[Material for the task — start]
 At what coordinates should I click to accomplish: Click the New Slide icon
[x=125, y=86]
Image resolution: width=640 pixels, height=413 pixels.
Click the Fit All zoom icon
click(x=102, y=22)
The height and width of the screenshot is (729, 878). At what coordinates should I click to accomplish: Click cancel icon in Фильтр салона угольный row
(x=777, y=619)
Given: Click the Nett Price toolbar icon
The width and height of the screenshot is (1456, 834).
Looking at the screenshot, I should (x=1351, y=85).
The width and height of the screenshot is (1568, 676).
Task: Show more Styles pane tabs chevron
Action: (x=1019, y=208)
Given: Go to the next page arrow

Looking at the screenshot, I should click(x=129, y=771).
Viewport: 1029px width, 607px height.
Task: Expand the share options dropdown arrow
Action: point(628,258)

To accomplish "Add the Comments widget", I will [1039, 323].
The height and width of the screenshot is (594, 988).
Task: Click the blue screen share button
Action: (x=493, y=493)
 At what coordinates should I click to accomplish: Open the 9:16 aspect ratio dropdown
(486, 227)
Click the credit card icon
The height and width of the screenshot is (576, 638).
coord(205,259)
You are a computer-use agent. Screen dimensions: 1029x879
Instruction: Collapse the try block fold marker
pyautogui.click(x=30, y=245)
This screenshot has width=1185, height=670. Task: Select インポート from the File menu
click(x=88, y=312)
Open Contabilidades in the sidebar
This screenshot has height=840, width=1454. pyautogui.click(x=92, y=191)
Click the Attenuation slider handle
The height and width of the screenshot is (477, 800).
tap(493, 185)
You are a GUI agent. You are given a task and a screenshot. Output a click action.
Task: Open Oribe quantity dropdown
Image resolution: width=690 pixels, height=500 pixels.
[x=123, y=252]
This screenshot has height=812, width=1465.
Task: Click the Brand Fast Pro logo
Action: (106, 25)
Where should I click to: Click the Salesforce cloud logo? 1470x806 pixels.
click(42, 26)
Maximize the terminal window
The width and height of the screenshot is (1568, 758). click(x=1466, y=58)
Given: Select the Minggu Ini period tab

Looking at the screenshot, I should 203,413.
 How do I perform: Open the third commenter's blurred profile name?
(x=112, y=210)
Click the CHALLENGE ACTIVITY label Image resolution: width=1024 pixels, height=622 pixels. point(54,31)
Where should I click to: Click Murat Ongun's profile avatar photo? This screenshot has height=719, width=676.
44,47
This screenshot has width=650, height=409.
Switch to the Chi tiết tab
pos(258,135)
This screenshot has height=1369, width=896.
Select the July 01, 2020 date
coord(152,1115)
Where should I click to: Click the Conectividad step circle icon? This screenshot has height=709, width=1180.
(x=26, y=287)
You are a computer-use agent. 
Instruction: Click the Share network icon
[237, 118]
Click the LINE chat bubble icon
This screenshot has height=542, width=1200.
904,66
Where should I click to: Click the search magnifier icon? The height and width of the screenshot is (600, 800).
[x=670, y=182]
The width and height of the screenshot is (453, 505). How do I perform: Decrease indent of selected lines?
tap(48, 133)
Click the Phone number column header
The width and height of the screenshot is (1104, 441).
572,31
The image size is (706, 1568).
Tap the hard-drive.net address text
[Material for the task — finish]
> **Instructions for the task**: Copy out the lines of the data where the string "agent" occurs.

> **Written answer**:
You are a computer-use agent. Screen dimensions: 1029x879
You are a GUI agent. You are given a task and a screenshot. Output a click action.
You are a computer-use agent. 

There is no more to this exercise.